On the heels of its merger with TNT Post Group, N.V., CTI LOGISTX has an opportunity to parlay its momentum as the seventh largest logistics company in North America into strategic partnerships with B2B network builders as they seek to cobble together their offering of B2B services. Network builders are seeking corporate alliances in an effort to cover every niche of the B2B landscape. As reported by Forrester Research, one of the most critical areas for the success of e-commerce is logistics. Network builders will be seeking alliances with formidable logistics companies who have the technology and supply chain expertise to integrate their services and applications into their end-to-end B2B solutions.

Already, such are alliances are forming among network builders and logistic software companies in an effort to carve up the B2B marketplace. CTI LOGISTX, with its leading edge technology, supply chain management expertise and applications, is in a position to strike alliances with some of the branded network builders, such as Oracle, and leverage that exposure to gain increased stature within the North American Logistics landscape.

The advantage of striking an strategic partnership with one of the network builders, as opposed to one or several exchanges, is that the former plugs us into any exchange that it creates. It gives us greater penetration into the industry as a brand, not as an adjunct partner as in the case of striking a partnership with an exchange. And analysts predict there will be a shakeout among the exchanges, leaving but a few to thrive. A partnership with a network builder gives us immunity from having to make choices as to who will survive.

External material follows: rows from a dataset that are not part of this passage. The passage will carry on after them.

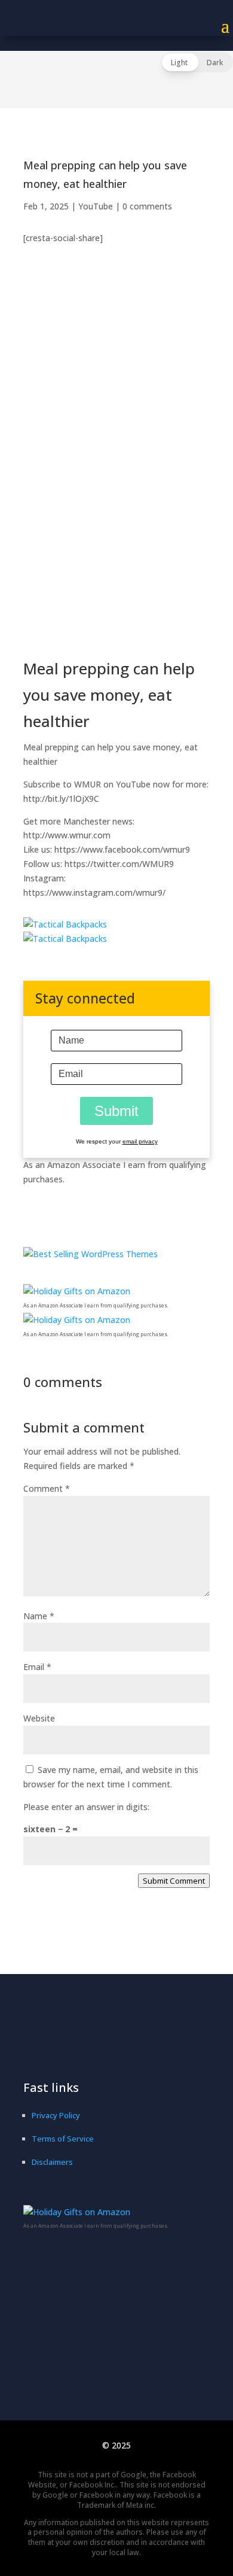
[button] (197, 62)
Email (37, 1666)
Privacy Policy (56, 2115)
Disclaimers (52, 2162)
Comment (46, 1488)
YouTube (95, 206)
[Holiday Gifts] (76, 1291)
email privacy (140, 1141)
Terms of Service (63, 2138)
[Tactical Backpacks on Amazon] (65, 924)
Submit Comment (174, 1880)
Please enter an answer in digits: (86, 1806)
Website (39, 1718)
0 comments (147, 206)
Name (38, 1616)
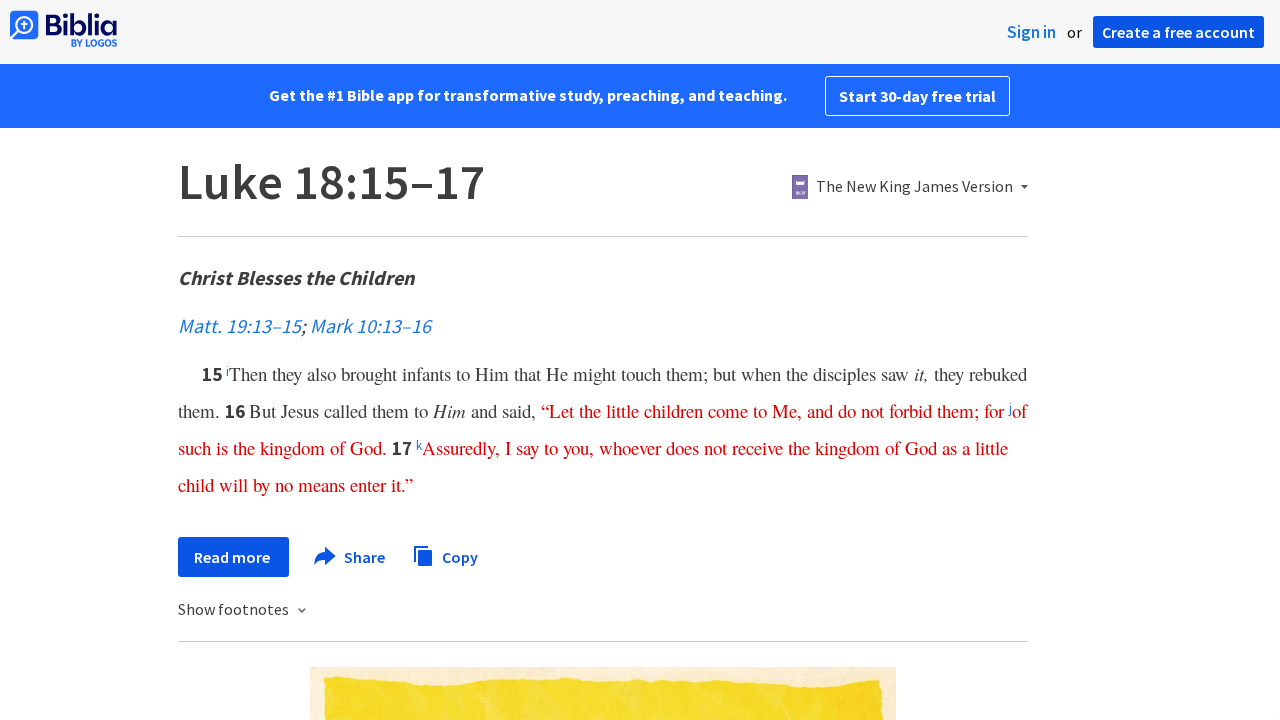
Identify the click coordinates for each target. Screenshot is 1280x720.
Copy (458, 556)
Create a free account (1178, 32)
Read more (233, 557)
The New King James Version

In addition, such an acknowledgement of leadership in the e-commerce space will promote CTI LOGISTX business development by attracting those companies which may not be technologically sophisticated enough to participate in the B2B marketplace or which are not capable of making the technological investment. These companies will need CTI LOGISTX to lead them into the B2B marketplace gradually, serving as their intermediary for obtaining the efficiencies offered by the B2B marketplace.

Whether we pursue an alliance with a network builder or choose to pursue an alliance with any of the emerging exchanges, we should leverage the power that is CTI LOGISTX to increase our brand in the marketplace.

Alliances and partnerships give us a position in the logistics marketplace to be more than an execution-based deliverer of logistics services. We need to create alliances with network providers, for example, companies such as Oracle and Lucent, to give us integration with these companies using our own platforms.